51e prix Pierre-Dumont

 

 

Mesdames, Messieurs, cher(e)s ami(e)s,

 

… donc le 51e prix Pierre-Dumont est attribué à …..

Oui, je préfère finir mon discours avant de le commencer : en effet, il arrive souvent que mes exposés débouchent sur des thèmes philosophiques d’une bouleversante intensité au point qu’arrivé à la fin, j’en arrive à en oublier le début. Plus sérieusement, ce 51e prix a été très court à organiser, du fait d’un calendrier qui s’est rétabli entre automne et printemps : jusqu’à la Covid-19, le prix était remis au printemps, au cours de la journée banquet de la SAG. En 2020, du fait du confinement, nous avions repoussé la remise du prix à l’automne au cours de la journée des archéologues. Et pour éviter un délai de 6 mois entre deux prix, nous étions depuis sur ce rythme… Mais tout a une fin, et chaque chose se termine. Ainsi, en octobre remettions-nous le 50e prix Pierre-Dumont. Aujourd’hui 17 mai, nous avons le bonheur de remettre le 51e. Aussi permettez moi d’abord de remercier très chaleureusement les membres du jury de cette année qui ont donc dû travailler efficacement et rapidement. Un très grand bravo et merci à chacune et chacun d’eux. Merci aussi au président de la SAG, Jacques Lapart, qui, discret et en retrait comme le veulent les statuts du prix, est cependant présent pour faciliter les choses en cas de soucis.

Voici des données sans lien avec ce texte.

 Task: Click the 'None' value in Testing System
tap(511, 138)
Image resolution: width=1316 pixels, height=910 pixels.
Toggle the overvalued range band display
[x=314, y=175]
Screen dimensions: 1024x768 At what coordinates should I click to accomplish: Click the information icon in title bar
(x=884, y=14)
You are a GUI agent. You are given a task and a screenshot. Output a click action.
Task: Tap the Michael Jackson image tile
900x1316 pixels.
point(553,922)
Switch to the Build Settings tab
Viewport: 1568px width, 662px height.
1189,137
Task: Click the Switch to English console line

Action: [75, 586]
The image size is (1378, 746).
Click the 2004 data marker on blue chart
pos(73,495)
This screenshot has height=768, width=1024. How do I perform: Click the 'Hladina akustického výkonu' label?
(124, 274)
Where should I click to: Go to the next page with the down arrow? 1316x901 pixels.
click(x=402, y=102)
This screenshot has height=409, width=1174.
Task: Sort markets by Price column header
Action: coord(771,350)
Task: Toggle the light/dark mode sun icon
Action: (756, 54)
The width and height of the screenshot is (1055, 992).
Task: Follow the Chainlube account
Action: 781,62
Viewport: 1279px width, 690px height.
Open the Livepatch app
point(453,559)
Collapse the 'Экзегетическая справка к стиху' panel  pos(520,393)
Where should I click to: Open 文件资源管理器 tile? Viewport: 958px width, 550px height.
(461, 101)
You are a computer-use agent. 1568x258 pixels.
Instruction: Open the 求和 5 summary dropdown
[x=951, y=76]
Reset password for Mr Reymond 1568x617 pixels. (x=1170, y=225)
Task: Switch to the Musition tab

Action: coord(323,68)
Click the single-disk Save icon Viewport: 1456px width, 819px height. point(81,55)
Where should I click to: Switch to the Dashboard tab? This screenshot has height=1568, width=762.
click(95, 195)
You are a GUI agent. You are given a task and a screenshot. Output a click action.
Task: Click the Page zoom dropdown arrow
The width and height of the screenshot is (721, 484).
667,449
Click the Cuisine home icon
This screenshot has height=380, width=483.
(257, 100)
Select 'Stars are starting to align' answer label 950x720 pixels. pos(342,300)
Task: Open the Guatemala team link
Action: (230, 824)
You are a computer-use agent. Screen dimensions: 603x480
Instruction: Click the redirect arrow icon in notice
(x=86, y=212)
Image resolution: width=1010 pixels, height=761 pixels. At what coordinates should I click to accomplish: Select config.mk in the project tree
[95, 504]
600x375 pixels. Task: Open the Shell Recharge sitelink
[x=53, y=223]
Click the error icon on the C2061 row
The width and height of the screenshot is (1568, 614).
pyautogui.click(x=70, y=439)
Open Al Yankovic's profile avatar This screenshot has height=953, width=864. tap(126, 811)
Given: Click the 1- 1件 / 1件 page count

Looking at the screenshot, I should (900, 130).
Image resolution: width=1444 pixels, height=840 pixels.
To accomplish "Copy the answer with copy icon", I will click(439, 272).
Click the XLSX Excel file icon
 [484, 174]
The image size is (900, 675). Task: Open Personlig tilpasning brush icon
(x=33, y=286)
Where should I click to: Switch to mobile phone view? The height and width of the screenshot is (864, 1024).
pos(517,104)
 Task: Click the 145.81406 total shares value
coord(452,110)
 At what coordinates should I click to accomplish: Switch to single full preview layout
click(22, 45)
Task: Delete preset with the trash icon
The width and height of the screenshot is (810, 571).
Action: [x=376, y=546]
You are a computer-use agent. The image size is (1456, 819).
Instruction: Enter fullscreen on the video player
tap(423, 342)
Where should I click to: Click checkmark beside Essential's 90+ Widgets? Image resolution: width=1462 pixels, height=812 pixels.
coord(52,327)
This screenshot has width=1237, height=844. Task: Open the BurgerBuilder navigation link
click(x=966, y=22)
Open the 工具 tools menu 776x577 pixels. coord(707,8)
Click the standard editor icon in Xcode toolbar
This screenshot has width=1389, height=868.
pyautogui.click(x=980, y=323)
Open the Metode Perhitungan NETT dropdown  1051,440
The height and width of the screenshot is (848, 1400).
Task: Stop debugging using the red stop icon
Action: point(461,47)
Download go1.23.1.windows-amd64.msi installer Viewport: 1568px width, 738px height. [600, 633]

Chaque année, le thème du prix Pierre-Dumont alterne : l’année dernière, c’était l’Histoire ; cette année, c’est donc la fiction qui était à l’honneur. Nous avons reçu cinq ouvrages, très différents, qu’il n’a pas été facile de départager.

D’abord, et par ordre de réception, il y eut un Coup de tonnerre en Gascogne, de Roland Martin : un polar dont l’intrigue se déroule autour de Lectoure et dans les alentours. Entre deux repas typiquement gascons et deux rasade d’armagnac, dont il est quasiment fait de la publicité à un moment, on suit Bertrand, Florence et Nico, mais aussi Victor le prophète, Fernand le garde-champêtre, Liz la guide, l’étrange Ramondo et Esa la châtelaine de Flamarens, sans parler d’une bande d’ornithologues sympathiques qui traquent des chauves-souris roussettes devenues folles un soir d’été à Lectoure. On est cueilli dans les premières page et on voyage beaucoup dans la Lomagne, il y a même un vade-mecum touristique à la fin du livre sur tous les sites nommés dans le récit. Il s’agit là du premier livre de Roland Martin, qui devrait en publier deux autres d’ici peu, toujours dans nos contrées.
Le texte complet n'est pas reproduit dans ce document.